What's more, the domains are not static. The pre-flight checklist first reviews the current project and redefines the domain and associated files each run, so that as the project changes, so do the logical domain definitions.

Data pipeline
Discover Orchestration
Map and Geolocation
Navigation and Routing
Server and API
Profile and Favorites
Cross Platform Patterns (web versus native app)
FTUX and Onboarding
Analytics
Auth and Accounts
Bookmarks and Collections
Hook Utilities
Shared UI and App Config

The domain architectural review skill closely mirrors the Code Review skill's sequence.

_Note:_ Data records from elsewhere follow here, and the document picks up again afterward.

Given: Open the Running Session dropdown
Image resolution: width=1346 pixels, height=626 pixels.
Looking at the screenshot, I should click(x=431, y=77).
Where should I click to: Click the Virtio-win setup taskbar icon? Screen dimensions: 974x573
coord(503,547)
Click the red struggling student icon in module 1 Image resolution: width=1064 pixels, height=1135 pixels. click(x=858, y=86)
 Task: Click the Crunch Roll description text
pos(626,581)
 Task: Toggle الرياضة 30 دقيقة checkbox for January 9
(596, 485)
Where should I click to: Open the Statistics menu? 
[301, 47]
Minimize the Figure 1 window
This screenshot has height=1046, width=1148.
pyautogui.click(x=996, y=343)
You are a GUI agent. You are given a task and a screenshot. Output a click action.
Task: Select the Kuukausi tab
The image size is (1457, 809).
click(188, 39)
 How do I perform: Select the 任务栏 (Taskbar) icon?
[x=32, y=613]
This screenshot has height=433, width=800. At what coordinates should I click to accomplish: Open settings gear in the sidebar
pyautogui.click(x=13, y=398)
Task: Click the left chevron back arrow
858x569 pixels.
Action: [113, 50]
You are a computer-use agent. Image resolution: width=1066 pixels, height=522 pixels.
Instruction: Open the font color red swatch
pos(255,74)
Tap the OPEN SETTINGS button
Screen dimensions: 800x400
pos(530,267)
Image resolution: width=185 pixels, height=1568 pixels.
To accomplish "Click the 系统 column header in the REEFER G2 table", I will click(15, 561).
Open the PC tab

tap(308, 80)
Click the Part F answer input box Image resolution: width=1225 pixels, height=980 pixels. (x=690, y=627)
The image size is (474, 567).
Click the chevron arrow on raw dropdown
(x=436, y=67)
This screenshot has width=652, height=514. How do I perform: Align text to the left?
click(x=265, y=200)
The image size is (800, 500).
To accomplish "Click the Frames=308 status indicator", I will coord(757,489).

Domain Architectural Review Skill
- Review and make sure the PRDs are up to date. This is the roadmap for how the review will take place.
- Update the documentation associated with the skill to define the "shape" of the project.
- Update the required approach, given the project's shape and the associated files for the major categories/features.
- Review the files and log findings to a results file
- Expect 1-3 hours for the review.
Domain Architectural Triage Skill
- Similar to the Code Triage Skill, a separate agent with a fresh context reviews, comments, and categorizes the findings.
- Guidelines help direct the triage skill on what can be classified as auto, ignore, or interactive.
- Usually <1hr.
Execute auto-resolve
- Auto resolve behaves the same as the code review process and, for architecture, typically takes 1-3 hours.
Interactive Resolution
- The dreaded interactive process that makes your head hurt is very similar to the code review interactive process. Expect another 4-6 hours... if you're lucky.